Of course it still surprises me it took a while for the Germans to get that sloping armor on a Tank is "better" than a rectangular "box on tracks". E.g Pz 1 thru IV and VIa, generally.

They got the idea for sloping armor from the USSR's T-34, etc. it appears. E.g. the Pz V and VIb.

Fred Cartwright30 Sep 2018 7:54 a.m. PST

They got the idea for sloping armor from the USSR's T-34, etc. it appears. E.g. the Pz V and VIb.

Or the French. Sloped armour is not without its drawback. It reduces the internal volume of the tank quite considerably. You will notice that the Sherman had a sloped front, but the sides are straight. To slope the sides as well would have needed a wider tank, which means you can get less of them in a ship. Keeping the same width would have had serious consequences for ammo stowage if the sides were sloped.

Tango01 Supporting Member of TMP30 Sep 2018 3:20 p.m. PST

Good point!.


donlowry30 Sep 2018 4:45 p.m. PST

The M10 and M36 TDs, on the same chassis as the Sherman, had sloped armor on the sides.

Fred Cartwright30 Sep 2018 11:43 p.m. PST

The M10 and M36 TDs, on the same chassis as the Sherman, had sloped armor on the sides.

Yes and were wider than the M4, and carried significantly fewer main gun rounds. In the case of the M36 less than half a 75mm armed Sherman. Being a dedicated AT vehicle, at least in theory, that was obviously deemed acceptable.

Fred Cartwright01 Oct 2018 3:06 a.m. PST

Oh and I realise the 90mm round is bigger than the 75, but even the 76mm Sherman could carry a third more rounds than the M10.

Lion in the Stars01 Oct 2018 3:58 a.m. PST

M10s weren't particularly armored, the sloped sides was to get some attempt at protection from .50cal and 15mm from only enough steel to stop rifle fire.

It effectively prevented the sponsons (area above the tracks and under armor) from being used as ammo stowage, which was the Sherman's greatest weakness.

Legion 401 Oct 2018 7:16 a.m. PST

Sloped armour is not without its drawback.
No doubt, but it does have some advantages too. It really all comes down to what one wants/needs in the design of an AFV.

[Of course I'm a bit biased. Riding around in M113s with flat sides and the best armor is in the front.

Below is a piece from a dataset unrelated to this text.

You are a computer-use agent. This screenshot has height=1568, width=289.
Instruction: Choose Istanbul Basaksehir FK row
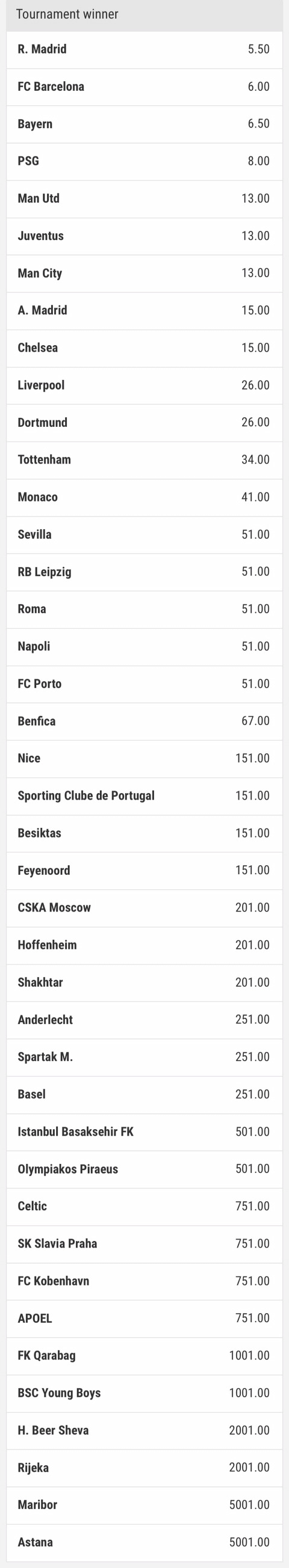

Because that is where engine is … frown And yes, the M113 was an APC and not an IFV or even an MBT. But as we see in some cases, e.g. the IDF today uses MBT chassis converted to APCs.]

M10s weren't particularly armored,
Most US AFVs were not …

Fred Cartwright01 Oct 2018 10:43 a.m. PST

Can't think of any modern AFV's with sloped sides though, but then there is very little hull above the tracks now.

Legion 401 Oct 2018 3:08 p.m. PST

True but yes the tracks take up much of many AFVs' flanks. However, e.g. the M1 has "high-tech" flank armor side skirts.